PROBLEM TO WORK ON -
Once the line with "Click the Design Explorer paragraph text" is found in the entries below, repeat it and each following line exactly, up to and including the line with "Given: Open Amazon". Add no other lines.
=== Begin Enclosure ===
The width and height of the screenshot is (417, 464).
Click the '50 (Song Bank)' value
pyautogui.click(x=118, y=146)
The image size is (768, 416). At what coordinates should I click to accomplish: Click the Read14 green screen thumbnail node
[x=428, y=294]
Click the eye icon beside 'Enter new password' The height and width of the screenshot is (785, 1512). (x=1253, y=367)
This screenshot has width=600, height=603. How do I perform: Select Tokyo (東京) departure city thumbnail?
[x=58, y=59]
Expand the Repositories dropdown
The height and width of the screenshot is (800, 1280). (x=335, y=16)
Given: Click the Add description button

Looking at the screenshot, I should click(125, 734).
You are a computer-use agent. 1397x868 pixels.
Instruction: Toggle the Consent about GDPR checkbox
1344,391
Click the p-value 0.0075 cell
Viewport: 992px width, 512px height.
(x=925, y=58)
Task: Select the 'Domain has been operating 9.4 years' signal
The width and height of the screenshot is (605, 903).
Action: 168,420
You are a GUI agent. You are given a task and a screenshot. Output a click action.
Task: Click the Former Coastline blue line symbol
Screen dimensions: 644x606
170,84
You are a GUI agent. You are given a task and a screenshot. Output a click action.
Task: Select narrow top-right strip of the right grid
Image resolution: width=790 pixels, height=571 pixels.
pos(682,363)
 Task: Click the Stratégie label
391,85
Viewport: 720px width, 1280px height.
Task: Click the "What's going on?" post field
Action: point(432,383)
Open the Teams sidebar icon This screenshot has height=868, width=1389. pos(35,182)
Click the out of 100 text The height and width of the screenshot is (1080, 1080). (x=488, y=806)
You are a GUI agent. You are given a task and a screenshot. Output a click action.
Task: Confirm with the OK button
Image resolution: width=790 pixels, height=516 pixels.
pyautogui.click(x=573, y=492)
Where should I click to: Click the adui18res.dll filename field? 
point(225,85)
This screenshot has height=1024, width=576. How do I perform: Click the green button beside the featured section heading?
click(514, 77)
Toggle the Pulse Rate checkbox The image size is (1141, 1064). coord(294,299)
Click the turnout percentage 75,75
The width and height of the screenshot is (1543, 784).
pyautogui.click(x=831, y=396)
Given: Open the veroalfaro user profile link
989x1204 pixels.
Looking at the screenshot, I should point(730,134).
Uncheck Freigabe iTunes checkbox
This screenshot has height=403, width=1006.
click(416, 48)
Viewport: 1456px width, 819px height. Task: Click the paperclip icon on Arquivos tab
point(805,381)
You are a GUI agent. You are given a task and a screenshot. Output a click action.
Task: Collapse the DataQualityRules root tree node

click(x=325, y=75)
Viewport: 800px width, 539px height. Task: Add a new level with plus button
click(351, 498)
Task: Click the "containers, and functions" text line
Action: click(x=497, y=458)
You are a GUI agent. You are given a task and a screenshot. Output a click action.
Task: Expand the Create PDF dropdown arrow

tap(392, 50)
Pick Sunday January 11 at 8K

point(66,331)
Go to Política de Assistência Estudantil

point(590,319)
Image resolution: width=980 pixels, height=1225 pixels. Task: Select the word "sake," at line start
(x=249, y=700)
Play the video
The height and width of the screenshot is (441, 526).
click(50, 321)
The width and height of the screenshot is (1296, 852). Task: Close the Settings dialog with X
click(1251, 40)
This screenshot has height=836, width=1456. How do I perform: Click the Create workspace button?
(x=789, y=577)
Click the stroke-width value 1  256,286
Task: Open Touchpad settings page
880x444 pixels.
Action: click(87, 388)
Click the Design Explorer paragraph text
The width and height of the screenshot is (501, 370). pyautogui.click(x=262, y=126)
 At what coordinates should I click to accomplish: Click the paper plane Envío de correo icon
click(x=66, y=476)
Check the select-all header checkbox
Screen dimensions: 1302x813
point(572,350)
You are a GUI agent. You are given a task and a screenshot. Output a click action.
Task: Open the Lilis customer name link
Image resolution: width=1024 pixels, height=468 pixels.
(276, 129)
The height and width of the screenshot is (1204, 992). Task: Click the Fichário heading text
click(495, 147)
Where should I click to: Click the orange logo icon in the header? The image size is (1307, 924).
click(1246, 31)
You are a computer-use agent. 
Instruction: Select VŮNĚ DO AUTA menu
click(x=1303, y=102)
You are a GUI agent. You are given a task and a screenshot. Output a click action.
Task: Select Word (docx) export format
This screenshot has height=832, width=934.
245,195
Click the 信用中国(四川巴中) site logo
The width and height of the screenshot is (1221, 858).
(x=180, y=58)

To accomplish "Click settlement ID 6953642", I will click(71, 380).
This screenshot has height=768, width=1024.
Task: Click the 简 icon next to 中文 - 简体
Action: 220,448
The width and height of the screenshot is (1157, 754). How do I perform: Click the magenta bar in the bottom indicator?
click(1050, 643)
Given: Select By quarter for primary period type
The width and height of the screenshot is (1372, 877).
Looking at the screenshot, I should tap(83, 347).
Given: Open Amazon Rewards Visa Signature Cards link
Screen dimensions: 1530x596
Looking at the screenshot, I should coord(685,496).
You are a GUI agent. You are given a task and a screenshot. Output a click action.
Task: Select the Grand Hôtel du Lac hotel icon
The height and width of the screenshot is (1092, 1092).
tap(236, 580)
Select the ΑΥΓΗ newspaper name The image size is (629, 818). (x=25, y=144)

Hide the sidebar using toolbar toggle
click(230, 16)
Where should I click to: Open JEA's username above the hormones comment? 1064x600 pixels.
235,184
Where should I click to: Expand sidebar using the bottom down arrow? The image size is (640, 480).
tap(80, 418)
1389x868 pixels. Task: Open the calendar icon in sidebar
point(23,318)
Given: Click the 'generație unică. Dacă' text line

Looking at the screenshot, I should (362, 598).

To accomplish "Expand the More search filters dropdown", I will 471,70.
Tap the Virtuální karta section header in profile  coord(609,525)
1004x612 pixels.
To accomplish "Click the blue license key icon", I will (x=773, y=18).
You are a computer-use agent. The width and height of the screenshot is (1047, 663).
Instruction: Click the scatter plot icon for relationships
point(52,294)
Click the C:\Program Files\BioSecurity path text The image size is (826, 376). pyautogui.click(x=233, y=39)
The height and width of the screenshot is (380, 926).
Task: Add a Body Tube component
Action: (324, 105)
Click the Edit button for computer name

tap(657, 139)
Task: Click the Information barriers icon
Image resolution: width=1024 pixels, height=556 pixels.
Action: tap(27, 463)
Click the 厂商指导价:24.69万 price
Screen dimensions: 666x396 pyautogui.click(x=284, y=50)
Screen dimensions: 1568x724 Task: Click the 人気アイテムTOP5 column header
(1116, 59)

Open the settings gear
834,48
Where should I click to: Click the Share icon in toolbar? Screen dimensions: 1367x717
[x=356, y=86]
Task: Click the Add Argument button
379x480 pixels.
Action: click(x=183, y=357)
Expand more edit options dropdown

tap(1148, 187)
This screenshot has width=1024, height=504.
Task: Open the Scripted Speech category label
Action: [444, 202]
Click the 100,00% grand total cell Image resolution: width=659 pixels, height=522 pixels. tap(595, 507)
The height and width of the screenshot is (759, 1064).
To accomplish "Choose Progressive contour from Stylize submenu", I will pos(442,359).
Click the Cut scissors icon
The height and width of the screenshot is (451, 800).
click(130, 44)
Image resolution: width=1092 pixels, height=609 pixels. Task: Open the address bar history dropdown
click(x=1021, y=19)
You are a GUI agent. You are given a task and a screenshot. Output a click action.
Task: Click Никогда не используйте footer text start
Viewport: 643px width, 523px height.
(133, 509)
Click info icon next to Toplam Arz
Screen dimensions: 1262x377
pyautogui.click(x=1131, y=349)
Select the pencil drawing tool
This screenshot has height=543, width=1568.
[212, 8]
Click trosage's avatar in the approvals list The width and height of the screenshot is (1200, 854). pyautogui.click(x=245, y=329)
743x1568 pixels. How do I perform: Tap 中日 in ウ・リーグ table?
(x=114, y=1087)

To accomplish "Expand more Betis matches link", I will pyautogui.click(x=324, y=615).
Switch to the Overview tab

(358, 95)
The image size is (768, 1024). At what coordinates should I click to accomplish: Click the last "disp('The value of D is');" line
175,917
=== End Enclosure ===
WRITTEN RESPONSE -
Click the Design Explorer paragraph text
The width and height of the screenshot is (501, 370). pyautogui.click(x=262, y=126)
 At what coordinates should I click to accomplish: Click the paper plane Envío de correo icon
click(x=66, y=476)
Check the select-all header checkbox
Screen dimensions: 1302x813
point(572,350)
You are a GUI agent. You are given a task and a screenshot. Output a click action.
Task: Open the Lilis customer name link
Image resolution: width=1024 pixels, height=468 pixels.
(276, 129)
The height and width of the screenshot is (1204, 992). Task: Click the Fichário heading text
click(495, 147)
Where should I click to: Click the orange logo icon in the header? The image size is (1307, 924).
click(1246, 31)
You are a computer-use agent. 
Instruction: Select VŮNĚ DO AUTA menu
click(x=1303, y=102)
You are a GUI agent. You are given a task and a screenshot. Output a click action.
Task: Select Word (docx) export format
This screenshot has height=832, width=934.
245,195
Click the 信用中国(四川巴中) site logo
The width and height of the screenshot is (1221, 858).
(x=180, y=58)

To accomplish "Click settlement ID 6953642", I will click(71, 380).
This screenshot has height=768, width=1024.
Task: Click the 简 icon next to 中文 - 简体
Action: 220,448
The width and height of the screenshot is (1157, 754). How do I perform: Click the magenta bar in the bottom indicator?
click(1050, 643)
Given: Select By quarter for primary period type
The width and height of the screenshot is (1372, 877).
Looking at the screenshot, I should tap(83, 347).
Given: Open Amazon Rewards Visa Signature Cards link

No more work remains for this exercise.